Based on these failures, the combination of low alloy steel forging 8630M and buttering layer nickel alloy 625 has been has been found to be susceptible to HE and investigated in research programmes at TWI. Sensitivity to crack initiation and propagation is controlled by the chemistry and microstructure of the interface, especially the PMZ. Microstructures vary substantially throughout a joint and between joints [1 and 3] and, although they are undoubtedly influenced by welding and PWHT, no simple link between fabrication practice and sensitivity to HE has been established. Furthermore, it has been postulated that carbon has a significant influence on cracking sensitivity, and though low carbon content is now chosen, its influence has not been unequivocally established. There is therefore a need for a robust qualification test method, so that future subsea joints can be qualified for service, as appropriate, in addition to a clear understanding of the factors determining safe operation of existing subsea components.

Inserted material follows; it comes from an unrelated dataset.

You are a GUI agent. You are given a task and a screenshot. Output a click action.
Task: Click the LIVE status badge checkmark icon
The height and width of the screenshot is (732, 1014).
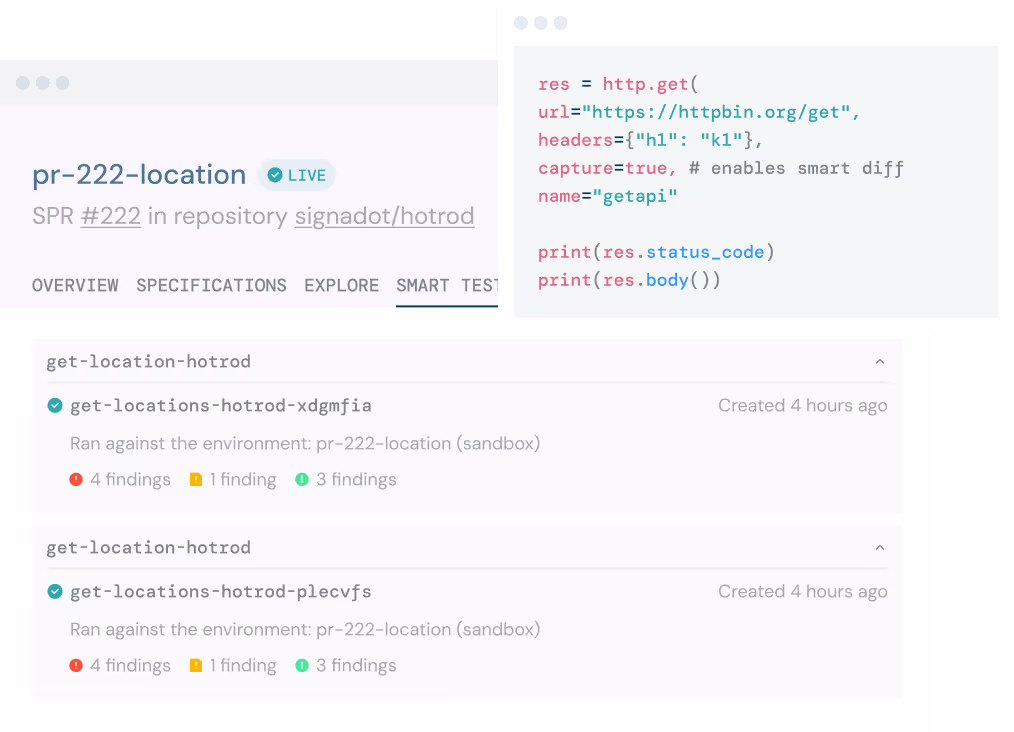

3. Microstructure of the partially mixed zone
The microstructures of the dissimilar interfaces have been examined and previously reported. The dissimilar interface can be divided into different microstructural zones with the PMZ being the most sensitive in terms of HE. The microstructure of a PMZ between 8630M buttered with alloy 625 is shown in Figure 1a.
Fig. 1. The fusion boundary between an alloy 625 weld deposit and 8630 low alloy steel:
Fig.1a) Light micrograph showing detail of the partially mixed zone (PMZ) and
Fig.1b) Scanning electron micrograph illustrating swirls of steel-rich material extending into the weld metal
Starting from the alloy 625 buttering deposit towards the steel forging the PMZ comprises a region in the weld metal, containing numerous interdendritic Nb and Mo-rich phases (enhanced second phase zone).
There is a particle-free, highly carbon-enriched, featureless, austenitic region immediately adjacent to the fusion boundary (featureless zone).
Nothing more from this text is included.